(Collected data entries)

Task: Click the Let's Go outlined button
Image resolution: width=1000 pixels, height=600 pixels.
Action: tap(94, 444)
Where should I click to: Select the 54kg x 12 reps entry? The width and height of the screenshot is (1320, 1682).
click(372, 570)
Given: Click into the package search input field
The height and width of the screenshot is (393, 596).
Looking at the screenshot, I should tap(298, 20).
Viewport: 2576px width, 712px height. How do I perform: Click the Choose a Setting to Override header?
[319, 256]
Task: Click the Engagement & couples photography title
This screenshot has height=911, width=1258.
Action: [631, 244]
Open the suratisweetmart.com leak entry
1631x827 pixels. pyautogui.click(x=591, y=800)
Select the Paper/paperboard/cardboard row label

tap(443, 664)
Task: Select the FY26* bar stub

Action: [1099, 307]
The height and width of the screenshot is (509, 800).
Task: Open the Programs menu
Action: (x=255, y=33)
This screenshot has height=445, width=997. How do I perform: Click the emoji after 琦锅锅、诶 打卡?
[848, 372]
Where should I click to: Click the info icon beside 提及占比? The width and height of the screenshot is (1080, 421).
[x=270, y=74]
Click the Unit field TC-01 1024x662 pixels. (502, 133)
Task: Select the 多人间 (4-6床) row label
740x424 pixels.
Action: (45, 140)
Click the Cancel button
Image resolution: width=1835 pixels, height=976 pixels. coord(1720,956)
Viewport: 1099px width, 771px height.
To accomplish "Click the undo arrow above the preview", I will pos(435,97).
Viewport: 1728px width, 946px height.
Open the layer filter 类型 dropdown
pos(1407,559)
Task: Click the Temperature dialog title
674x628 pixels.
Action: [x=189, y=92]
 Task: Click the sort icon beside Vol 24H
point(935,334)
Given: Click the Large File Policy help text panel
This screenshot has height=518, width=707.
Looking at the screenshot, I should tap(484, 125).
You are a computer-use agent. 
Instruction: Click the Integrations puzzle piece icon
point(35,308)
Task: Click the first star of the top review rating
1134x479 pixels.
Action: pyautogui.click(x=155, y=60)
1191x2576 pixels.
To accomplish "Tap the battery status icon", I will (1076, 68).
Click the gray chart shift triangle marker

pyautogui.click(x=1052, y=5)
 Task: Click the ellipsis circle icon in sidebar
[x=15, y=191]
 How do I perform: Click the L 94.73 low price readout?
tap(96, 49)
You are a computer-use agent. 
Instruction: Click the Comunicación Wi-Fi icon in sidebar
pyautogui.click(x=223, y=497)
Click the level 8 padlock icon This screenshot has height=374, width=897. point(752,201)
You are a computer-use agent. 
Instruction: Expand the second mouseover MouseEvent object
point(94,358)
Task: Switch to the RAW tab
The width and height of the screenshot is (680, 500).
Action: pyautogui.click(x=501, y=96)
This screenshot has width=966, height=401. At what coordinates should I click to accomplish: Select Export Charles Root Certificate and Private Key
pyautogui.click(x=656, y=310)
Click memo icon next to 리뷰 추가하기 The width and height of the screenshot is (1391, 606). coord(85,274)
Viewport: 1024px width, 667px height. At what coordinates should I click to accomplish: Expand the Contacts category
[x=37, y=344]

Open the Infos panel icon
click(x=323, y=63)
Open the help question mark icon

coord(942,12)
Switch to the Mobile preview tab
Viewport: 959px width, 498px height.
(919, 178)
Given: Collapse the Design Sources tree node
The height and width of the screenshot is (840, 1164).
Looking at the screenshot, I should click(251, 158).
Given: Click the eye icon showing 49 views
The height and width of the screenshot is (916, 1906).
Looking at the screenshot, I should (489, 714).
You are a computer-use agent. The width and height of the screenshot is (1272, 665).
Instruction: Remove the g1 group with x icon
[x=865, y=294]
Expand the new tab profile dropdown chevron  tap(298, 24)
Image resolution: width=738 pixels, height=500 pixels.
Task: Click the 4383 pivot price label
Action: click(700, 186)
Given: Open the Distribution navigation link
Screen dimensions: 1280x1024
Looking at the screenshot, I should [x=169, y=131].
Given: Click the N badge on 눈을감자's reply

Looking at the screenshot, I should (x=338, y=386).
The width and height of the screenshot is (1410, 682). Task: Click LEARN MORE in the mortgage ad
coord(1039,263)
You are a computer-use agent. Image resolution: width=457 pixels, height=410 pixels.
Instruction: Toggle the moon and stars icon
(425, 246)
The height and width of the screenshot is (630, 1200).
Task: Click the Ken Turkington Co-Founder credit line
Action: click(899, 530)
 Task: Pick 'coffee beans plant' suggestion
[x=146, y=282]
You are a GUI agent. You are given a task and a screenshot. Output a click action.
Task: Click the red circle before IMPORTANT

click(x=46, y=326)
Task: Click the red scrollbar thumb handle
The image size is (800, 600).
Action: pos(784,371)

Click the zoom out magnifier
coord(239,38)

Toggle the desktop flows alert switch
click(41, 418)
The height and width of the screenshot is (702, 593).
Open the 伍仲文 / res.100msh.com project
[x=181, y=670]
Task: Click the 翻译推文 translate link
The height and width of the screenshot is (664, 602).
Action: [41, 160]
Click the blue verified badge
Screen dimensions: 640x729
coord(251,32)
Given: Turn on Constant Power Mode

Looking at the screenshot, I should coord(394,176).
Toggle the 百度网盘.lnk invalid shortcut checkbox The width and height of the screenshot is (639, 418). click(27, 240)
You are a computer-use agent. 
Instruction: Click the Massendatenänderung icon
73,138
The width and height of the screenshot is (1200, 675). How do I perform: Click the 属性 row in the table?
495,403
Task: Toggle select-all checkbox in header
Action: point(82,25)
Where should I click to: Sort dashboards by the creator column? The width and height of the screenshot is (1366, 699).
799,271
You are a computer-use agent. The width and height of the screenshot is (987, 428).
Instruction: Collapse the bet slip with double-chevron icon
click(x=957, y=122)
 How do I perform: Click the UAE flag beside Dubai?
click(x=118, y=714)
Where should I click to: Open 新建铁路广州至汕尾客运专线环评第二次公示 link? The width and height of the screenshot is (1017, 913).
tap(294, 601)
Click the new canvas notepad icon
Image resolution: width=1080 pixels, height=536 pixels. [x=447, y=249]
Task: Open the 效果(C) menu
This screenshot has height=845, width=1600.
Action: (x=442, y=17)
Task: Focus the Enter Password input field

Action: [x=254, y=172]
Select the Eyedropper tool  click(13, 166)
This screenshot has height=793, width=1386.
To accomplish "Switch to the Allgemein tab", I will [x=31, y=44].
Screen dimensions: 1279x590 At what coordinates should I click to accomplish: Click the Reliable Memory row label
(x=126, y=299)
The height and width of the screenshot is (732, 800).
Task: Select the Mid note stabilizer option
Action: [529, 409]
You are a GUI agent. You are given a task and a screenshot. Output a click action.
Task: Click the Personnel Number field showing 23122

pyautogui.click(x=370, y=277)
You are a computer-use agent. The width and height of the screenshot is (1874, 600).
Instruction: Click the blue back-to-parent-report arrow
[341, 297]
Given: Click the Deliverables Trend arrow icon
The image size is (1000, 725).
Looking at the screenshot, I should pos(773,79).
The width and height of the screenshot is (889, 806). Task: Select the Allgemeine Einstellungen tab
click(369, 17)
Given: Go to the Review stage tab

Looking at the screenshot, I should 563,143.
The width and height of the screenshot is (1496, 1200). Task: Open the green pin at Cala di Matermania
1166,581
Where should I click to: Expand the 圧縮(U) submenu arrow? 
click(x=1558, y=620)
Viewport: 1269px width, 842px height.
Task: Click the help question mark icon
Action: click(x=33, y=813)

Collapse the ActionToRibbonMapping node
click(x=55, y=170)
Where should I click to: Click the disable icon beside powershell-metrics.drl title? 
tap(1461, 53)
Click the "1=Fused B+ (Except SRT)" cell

_Work item_: Show the data once more, exactly as it was written.

_Finished exercise_:
Task: Click the Let's Go outlined button
Image resolution: width=1000 pixels, height=600 pixels.
Action: tap(94, 444)
Where should I click to: Select the 54kg x 12 reps entry? The width and height of the screenshot is (1320, 1682).
click(372, 570)
Given: Click into the package search input field
The height and width of the screenshot is (393, 596).
Looking at the screenshot, I should tap(298, 20).
Viewport: 2576px width, 712px height. How do I perform: Click the Choose a Setting to Override header?
[319, 256]
Task: Click the Engagement & couples photography title
This screenshot has height=911, width=1258.
Action: [631, 244]
Open the suratisweetmart.com leak entry
1631x827 pixels. pyautogui.click(x=591, y=800)
Select the Paper/paperboard/cardboard row label

tap(443, 664)
Task: Select the FY26* bar stub

Action: [1099, 307]
The height and width of the screenshot is (509, 800).
Task: Open the Programs menu
Action: (x=255, y=33)
This screenshot has height=445, width=997. How do I perform: Click the emoji after 琦锅锅、诶 打卡?
[848, 372]
Where should I click to: Click the info icon beside 提及占比? The width and height of the screenshot is (1080, 421).
[x=270, y=74]
Click the Unit field TC-01 1024x662 pixels. (502, 133)
Task: Select the 多人间 (4-6床) row label
740x424 pixels.
Action: (45, 140)
Click the Cancel button
Image resolution: width=1835 pixels, height=976 pixels. coord(1720,956)
Viewport: 1099px width, 771px height.
To accomplish "Click the undo arrow above the preview", I will pos(435,97).
Viewport: 1728px width, 946px height.
Open the layer filter 类型 dropdown
pos(1407,559)
Task: Click the Temperature dialog title
674x628 pixels.
Action: [x=189, y=92]
 Task: Click the sort icon beside Vol 24H
point(935,334)
Given: Click the Large File Policy help text panel
This screenshot has height=518, width=707.
Looking at the screenshot, I should tap(484, 125).
You are a computer-use agent. 
Instruction: Click the Integrations puzzle piece icon
point(35,308)
Task: Click the first star of the top review rating
1134x479 pixels.
Action: pyautogui.click(x=155, y=60)
1191x2576 pixels.
To accomplish "Tap the battery status icon", I will (1076, 68).
Click the gray chart shift triangle marker

pyautogui.click(x=1052, y=5)
 Task: Click the ellipsis circle icon in sidebar
[x=15, y=191]
 How do I perform: Click the L 94.73 low price readout?
tap(96, 49)
You are a computer-use agent. 
Instruction: Click the Comunicación Wi-Fi icon in sidebar
pyautogui.click(x=223, y=497)
Click the level 8 padlock icon This screenshot has height=374, width=897. point(752,201)
You are a computer-use agent. 
Instruction: Expand the second mouseover MouseEvent object
point(94,358)
Task: Switch to the RAW tab
The width and height of the screenshot is (680, 500).
Action: pyautogui.click(x=501, y=96)
This screenshot has width=966, height=401. At what coordinates should I click to accomplish: Select Export Charles Root Certificate and Private Key
pyautogui.click(x=656, y=310)
Click memo icon next to 리뷰 추가하기 The width and height of the screenshot is (1391, 606). coord(85,274)
Viewport: 1024px width, 667px height. At what coordinates should I click to accomplish: Expand the Contacts category
[x=37, y=344]

Open the Infos panel icon
click(x=323, y=63)
Open the help question mark icon

coord(942,12)
Switch to the Mobile preview tab
Viewport: 959px width, 498px height.
(919, 178)
Given: Collapse the Design Sources tree node
The height and width of the screenshot is (840, 1164).
Looking at the screenshot, I should click(251, 158).
Given: Click the eye icon showing 49 views
The height and width of the screenshot is (916, 1906).
Looking at the screenshot, I should (489, 714).
You are a computer-use agent. The width and height of the screenshot is (1272, 665).
Instruction: Remove the g1 group with x icon
[x=865, y=294]
Expand the new tab profile dropdown chevron  tap(298, 24)
Image resolution: width=738 pixels, height=500 pixels.
Task: Click the 4383 pivot price label
Action: click(700, 186)
Given: Open the Distribution navigation link
Screen dimensions: 1280x1024
Looking at the screenshot, I should [x=169, y=131].
Given: Click the N badge on 눈을감자's reply

Looking at the screenshot, I should (x=338, y=386).
The width and height of the screenshot is (1410, 682). Task: Click LEARN MORE in the mortgage ad
coord(1039,263)
You are a computer-use agent. Image resolution: width=457 pixels, height=410 pixels.
Instruction: Toggle the moon and stars icon
(425, 246)
The height and width of the screenshot is (630, 1200).
Task: Click the Ken Turkington Co-Founder credit line
Action: click(899, 530)
 Task: Pick 'coffee beans plant' suggestion
[x=146, y=282]
You are a GUI agent. You are given a task and a screenshot. Output a click action.
Task: Click the red circle before IMPORTANT

click(x=46, y=326)
Task: Click the red scrollbar thumb handle
The image size is (800, 600).
Action: pos(784,371)

Click the zoom out magnifier
coord(239,38)

Toggle the desktop flows alert switch
click(41, 418)
The height and width of the screenshot is (702, 593).
Open the 伍仲文 / res.100msh.com project
[x=181, y=670]
Task: Click the 翻译推文 translate link
The height and width of the screenshot is (664, 602).
Action: [41, 160]
Click the blue verified badge
Screen dimensions: 640x729
coord(251,32)
Given: Turn on Constant Power Mode

Looking at the screenshot, I should coord(394,176).
Toggle the 百度网盘.lnk invalid shortcut checkbox The width and height of the screenshot is (639, 418). click(27, 240)
You are a computer-use agent. 
Instruction: Click the Massendatenänderung icon
73,138
The width and height of the screenshot is (1200, 675). How do I perform: Click the 属性 row in the table?
495,403
Task: Toggle select-all checkbox in header
Action: point(82,25)
Where should I click to: Sort dashboards by the creator column? The width and height of the screenshot is (1366, 699).
799,271
You are a computer-use agent. The width and height of the screenshot is (987, 428).
Instruction: Collapse the bet slip with double-chevron icon
click(x=957, y=122)
 How do I perform: Click the UAE flag beside Dubai?
click(x=118, y=714)
Where should I click to: Open 新建铁路广州至汕尾客运专线环评第二次公示 link? The width and height of the screenshot is (1017, 913).
tap(294, 601)
Click the new canvas notepad icon
Image resolution: width=1080 pixels, height=536 pixels. [x=447, y=249]
Task: Open the 效果(C) menu
This screenshot has height=845, width=1600.
Action: (x=442, y=17)
Task: Focus the Enter Password input field

Action: [x=254, y=172]
Select the Eyedropper tool  click(13, 166)
This screenshot has height=793, width=1386.
To accomplish "Switch to the Allgemein tab", I will [x=31, y=44].
Screen dimensions: 1279x590 At what coordinates should I click to accomplish: Click the Reliable Memory row label
(x=126, y=299)
The height and width of the screenshot is (732, 800).
Task: Select the Mid note stabilizer option
Action: [529, 409]
You are a GUI agent. You are given a task and a screenshot. Output a click action.
Task: Click the Personnel Number field showing 23122

pyautogui.click(x=370, y=277)
You are a computer-use agent. The width and height of the screenshot is (1874, 600).
Instruction: Click the blue back-to-parent-report arrow
[341, 297]
Given: Click the Deliverables Trend arrow icon
The image size is (1000, 725).
Looking at the screenshot, I should pos(773,79).
The width and height of the screenshot is (889, 806). Task: Select the Allgemeine Einstellungen tab
click(369, 17)
Given: Go to the Review stage tab

Looking at the screenshot, I should 563,143.
The width and height of the screenshot is (1496, 1200). Task: Open the green pin at Cala di Matermania
1166,581
Where should I click to: Expand the 圧縮(U) submenu arrow? 
click(x=1558, y=620)
Viewport: 1269px width, 842px height.
Task: Click the help question mark icon
Action: click(x=33, y=813)

Collapse the ActionToRibbonMapping node
click(x=55, y=170)
Where should I click to: Click the disable icon beside powershell-metrics.drl title? 
tap(1461, 53)
Click the "1=Fused B+ (Except SRT)" cell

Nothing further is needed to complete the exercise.